PASSAGE:

——————

The new gas cans look a little Rube Goldberg. Thought NASCAR was entertainment, not some engineering project. (Photo: Getty Images for NASCAR)


    But now teams have been forced to spend hundreds of thousands of dollars on these new gas cans…..and for what – to make stock car racing more ecologically pretty, by keeping excess gas fumes out of the air, by eliminating spillage, by eliminating the (decidedly low-tech) job of catch-can man?
   Not only is all that pretty flimsy reason for this new gas system stuff, not only is it costly, it's forced crew chiefs to rethink pit stops in general and in particular the physical attributes of the gas man. The nozzle has to be precisely aligned to the car, more so than before; and the center of gravity of the cans is taller and more awkward, so gas men need to be taller.
    Good question.
    Greg Biffle and crew chief Greg Erwin are certainly questioning the whole rigmarole now, after losing any shot at winning Sunday's Vegas 400 with a couple of refueling bobbles. Biffle was running third when he ran out under green on the backstretch. Another issue, clearly, is it's more difficult now to tell just how much fuel gets in the car.
    NASCAR and its teams have a lot of problems to deal with, in these tough economics times, but forcing teams to spend extra bucks on stuff like isn't very smart.
    But NASCAR is now going to force teams to buy special fuel injection systems from a specially selected (by NASCAR) company, at a price yet to be determined.
    To lure another car maker like Volkswagen into the sport perhaps by offering a more high-tech image? VW just announced it wasn't interested in NASCAR.
    Maybe somebody in Daytona should be looking the number of teams on these entry lists and notice short fields already this season, and it's only March.

    Kyle Busch's winning Truck at Darlington....only this time with Kasey Kahne at the wheel (Photo: Toyota Motorsports)

   Now, consider Kasey Kahne's clear-cut victory in Saturday night's Truck race in Darlington, S.C. Kahne, driving Kyle Busch's Truck. 
  Busch himself wins just about every Truck race he enters, in part because there is little competition on that tour. Busch just ripped the Truck field at Phoenix two weeks ago.

——————

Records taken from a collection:
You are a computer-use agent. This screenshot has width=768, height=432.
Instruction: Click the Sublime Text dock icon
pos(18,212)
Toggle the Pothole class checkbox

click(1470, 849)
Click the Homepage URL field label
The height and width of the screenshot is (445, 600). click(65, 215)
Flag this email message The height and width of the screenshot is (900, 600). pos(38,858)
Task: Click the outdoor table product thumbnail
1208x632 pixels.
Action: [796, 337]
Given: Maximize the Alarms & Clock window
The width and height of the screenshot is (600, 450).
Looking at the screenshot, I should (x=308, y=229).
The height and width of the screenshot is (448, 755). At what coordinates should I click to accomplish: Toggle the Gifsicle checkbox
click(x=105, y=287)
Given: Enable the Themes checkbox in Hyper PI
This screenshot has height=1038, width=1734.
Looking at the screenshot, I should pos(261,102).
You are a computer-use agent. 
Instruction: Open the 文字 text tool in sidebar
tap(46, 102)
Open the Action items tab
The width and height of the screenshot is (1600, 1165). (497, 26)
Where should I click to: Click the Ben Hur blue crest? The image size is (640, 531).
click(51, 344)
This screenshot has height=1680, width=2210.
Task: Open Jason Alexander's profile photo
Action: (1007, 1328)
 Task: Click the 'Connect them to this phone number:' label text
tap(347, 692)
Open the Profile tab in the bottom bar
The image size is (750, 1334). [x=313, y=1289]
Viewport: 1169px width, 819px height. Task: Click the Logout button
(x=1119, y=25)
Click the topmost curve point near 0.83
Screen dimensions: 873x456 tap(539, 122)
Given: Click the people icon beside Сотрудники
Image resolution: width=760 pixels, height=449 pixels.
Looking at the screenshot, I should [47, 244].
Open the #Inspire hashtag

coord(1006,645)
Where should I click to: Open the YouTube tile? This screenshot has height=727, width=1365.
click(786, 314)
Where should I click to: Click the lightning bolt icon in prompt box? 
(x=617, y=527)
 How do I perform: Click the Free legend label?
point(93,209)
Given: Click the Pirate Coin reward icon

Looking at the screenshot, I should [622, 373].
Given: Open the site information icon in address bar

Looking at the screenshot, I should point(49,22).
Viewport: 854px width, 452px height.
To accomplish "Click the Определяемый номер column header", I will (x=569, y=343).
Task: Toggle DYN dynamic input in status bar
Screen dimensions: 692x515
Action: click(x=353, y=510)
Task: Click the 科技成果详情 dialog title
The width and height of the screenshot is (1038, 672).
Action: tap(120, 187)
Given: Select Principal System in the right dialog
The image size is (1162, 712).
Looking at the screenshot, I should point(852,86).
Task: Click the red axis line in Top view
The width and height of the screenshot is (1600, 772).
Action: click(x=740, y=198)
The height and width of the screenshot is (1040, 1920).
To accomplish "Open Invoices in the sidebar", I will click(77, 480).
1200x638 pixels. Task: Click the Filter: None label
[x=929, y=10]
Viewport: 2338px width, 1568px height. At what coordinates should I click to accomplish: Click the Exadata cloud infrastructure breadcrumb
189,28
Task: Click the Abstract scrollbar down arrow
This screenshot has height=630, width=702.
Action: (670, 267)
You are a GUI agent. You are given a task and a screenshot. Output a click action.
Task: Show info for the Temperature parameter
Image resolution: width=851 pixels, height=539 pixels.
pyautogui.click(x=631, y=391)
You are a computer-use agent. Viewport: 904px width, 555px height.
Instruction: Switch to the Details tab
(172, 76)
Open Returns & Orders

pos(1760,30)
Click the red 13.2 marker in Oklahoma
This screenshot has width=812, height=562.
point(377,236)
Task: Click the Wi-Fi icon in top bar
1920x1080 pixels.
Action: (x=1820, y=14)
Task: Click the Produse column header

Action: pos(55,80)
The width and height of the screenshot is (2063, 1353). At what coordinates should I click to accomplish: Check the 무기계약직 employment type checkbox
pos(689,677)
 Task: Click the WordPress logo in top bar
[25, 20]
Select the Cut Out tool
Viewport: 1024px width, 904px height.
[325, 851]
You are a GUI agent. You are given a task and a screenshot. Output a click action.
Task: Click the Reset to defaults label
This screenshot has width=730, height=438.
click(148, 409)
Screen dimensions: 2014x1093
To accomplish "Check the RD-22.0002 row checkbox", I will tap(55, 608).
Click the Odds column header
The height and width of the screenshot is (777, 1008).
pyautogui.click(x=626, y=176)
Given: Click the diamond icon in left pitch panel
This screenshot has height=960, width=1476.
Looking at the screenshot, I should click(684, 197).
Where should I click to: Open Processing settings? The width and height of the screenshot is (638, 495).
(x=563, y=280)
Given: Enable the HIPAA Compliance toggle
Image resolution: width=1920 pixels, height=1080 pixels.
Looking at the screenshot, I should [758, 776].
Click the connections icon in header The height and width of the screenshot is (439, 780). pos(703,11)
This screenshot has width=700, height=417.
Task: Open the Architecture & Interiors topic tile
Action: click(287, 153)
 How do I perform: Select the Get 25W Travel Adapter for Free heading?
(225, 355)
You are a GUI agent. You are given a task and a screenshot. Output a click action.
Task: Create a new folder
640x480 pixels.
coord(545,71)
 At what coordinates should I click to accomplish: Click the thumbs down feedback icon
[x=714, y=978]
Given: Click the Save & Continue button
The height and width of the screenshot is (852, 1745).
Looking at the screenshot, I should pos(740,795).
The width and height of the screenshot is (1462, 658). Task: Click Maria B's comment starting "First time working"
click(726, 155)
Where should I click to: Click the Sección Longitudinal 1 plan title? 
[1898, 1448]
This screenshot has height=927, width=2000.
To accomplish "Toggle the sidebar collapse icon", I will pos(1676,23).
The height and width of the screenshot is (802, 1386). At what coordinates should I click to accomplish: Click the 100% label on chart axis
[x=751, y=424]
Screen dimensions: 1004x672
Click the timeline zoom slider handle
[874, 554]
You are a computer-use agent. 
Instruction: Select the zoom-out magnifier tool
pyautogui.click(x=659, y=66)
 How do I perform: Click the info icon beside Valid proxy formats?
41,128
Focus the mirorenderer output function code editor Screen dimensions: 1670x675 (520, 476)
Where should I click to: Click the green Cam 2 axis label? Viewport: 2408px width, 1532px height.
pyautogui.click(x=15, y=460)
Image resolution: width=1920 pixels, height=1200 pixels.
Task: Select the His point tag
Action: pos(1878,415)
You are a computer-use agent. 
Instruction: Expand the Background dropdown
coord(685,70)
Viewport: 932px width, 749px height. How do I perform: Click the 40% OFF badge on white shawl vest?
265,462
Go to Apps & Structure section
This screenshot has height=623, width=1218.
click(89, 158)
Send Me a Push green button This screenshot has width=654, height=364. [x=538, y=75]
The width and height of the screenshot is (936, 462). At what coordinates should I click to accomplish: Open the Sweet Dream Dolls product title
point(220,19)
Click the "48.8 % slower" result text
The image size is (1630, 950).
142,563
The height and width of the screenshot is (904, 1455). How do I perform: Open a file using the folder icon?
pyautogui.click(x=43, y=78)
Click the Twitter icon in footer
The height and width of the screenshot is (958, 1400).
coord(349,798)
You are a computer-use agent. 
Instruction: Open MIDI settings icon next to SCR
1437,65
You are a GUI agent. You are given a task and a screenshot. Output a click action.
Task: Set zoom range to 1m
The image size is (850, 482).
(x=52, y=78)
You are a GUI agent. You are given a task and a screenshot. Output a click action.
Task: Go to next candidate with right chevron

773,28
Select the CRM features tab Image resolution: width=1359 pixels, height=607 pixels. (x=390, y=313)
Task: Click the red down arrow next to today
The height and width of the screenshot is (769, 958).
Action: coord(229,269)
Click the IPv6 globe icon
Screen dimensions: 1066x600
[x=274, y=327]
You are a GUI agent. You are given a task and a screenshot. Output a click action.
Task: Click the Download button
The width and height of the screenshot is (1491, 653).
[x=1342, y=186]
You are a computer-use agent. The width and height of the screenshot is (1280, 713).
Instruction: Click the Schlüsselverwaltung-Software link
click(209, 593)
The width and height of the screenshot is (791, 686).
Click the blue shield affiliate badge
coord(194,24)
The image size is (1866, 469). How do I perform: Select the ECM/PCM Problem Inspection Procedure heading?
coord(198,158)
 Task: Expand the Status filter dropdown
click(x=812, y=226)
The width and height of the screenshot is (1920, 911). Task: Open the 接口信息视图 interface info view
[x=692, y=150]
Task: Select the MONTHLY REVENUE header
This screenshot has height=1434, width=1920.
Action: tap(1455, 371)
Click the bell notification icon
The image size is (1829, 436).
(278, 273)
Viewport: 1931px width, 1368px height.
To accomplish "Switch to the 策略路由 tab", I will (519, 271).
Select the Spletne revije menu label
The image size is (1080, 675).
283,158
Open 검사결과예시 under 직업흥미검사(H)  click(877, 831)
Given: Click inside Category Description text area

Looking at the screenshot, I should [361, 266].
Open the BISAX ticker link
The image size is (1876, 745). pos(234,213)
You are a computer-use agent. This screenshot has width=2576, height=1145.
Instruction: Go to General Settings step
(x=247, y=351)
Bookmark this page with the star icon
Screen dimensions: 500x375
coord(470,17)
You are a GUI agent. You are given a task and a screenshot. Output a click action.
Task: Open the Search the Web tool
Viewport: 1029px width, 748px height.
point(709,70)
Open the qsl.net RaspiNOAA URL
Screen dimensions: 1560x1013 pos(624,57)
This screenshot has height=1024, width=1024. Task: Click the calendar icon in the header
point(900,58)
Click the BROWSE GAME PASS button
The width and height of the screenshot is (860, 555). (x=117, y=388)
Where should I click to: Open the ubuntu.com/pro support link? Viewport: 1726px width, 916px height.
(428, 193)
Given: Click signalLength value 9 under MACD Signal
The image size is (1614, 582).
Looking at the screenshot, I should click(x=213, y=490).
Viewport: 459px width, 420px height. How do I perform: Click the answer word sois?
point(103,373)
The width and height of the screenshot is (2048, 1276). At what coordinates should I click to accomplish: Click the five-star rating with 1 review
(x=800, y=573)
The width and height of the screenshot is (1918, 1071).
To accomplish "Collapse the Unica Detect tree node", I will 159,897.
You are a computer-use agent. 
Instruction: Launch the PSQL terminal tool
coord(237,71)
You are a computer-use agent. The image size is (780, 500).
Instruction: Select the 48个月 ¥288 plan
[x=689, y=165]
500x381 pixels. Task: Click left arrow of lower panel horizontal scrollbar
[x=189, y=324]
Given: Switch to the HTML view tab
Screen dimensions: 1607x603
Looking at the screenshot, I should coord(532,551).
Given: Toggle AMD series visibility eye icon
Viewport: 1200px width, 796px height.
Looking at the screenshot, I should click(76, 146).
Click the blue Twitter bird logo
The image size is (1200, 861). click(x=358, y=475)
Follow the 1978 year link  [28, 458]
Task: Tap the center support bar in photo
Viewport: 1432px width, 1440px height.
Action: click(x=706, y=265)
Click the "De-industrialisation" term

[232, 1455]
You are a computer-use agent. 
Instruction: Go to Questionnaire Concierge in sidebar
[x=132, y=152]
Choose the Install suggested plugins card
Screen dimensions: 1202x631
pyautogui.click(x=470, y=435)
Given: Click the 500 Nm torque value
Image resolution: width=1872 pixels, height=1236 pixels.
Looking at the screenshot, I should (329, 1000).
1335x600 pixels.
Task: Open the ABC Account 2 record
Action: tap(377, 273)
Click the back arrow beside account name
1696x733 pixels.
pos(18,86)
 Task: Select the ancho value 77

——————

PROMPT 1: Retype the part of the NASCAR passage from "To lure another" to "two weeks ago.".
PROMPT 2: In the records, echo the lines from the one containing "How do I perform: Click the info" through the one containing "[x=274, y=327]", including both.

PROBLEM SOLUTION 1:
To lure another car maker like Volkswagen into the sport perhaps by offering a more high-tech image? VW just announced it wasn't interested in NASCAR.
    Maybe somebody in Daytona should be looking the number of teams on these entry lists and notice short fields already this season, and it's only March.

    Kyle Busch's winning Truck at Darlington....only this time with Kasey Kahne at the wheel (Photo: Toyota Motorsports)

   Now, consider Kasey Kahne's clear-cut victory in Saturday night's Truck race in Darlington, S.C. Kahne, driving Kyle Busch's Truck. 
  Busch himself wins just about every Truck race he enters, in part because there is little competition on that tour. Busch just ripped the Truck field at Phoenix two weeks ago.

PROBLEM SOLUTION 2:
 How do I perform: Click the info icon beside Valid proxy formats?
41,128
Focus the mirorenderer output function code editor Screen dimensions: 1670x675 (520, 476)
Where should I click to: Click the green Cam 2 axis label? Viewport: 2408px width, 1532px height.
pyautogui.click(x=15, y=460)
Image resolution: width=1920 pixels, height=1200 pixels.
Task: Select the His point tag
Action: pos(1878,415)
You are a computer-use agent. 
Instruction: Expand the Background dropdown
coord(685,70)
Viewport: 932px width, 749px height. How do I perform: Click the 40% OFF badge on white shawl vest?
265,462
Go to Apps & Structure section
This screenshot has height=623, width=1218.
click(89, 158)
Send Me a Push green button This screenshot has width=654, height=364. [x=538, y=75]
The width and height of the screenshot is (936, 462). At what coordinates should I click to accomplish: Open the Sweet Dream Dolls product title
point(220,19)
Click the "48.8 % slower" result text
The image size is (1630, 950).
142,563
The height and width of the screenshot is (904, 1455). How do I perform: Open a file using the folder icon?
pyautogui.click(x=43, y=78)
Click the Twitter icon in footer
The height and width of the screenshot is (958, 1400).
coord(349,798)
You are a computer-use agent. 
Instruction: Open MIDI settings icon next to SCR
1437,65
You are a GUI agent. You are given a task and a screenshot. Output a click action.
Task: Set zoom range to 1m
The image size is (850, 482).
(x=52, y=78)
You are a GUI agent. You are given a task and a screenshot. Output a click action.
Task: Go to next candidate with right chevron

773,28
Select the CRM features tab Image resolution: width=1359 pixels, height=607 pixels. (x=390, y=313)
Task: Click the red down arrow next to today
The height and width of the screenshot is (769, 958).
Action: coord(229,269)
Click the IPv6 globe icon
Screen dimensions: 1066x600
[x=274, y=327]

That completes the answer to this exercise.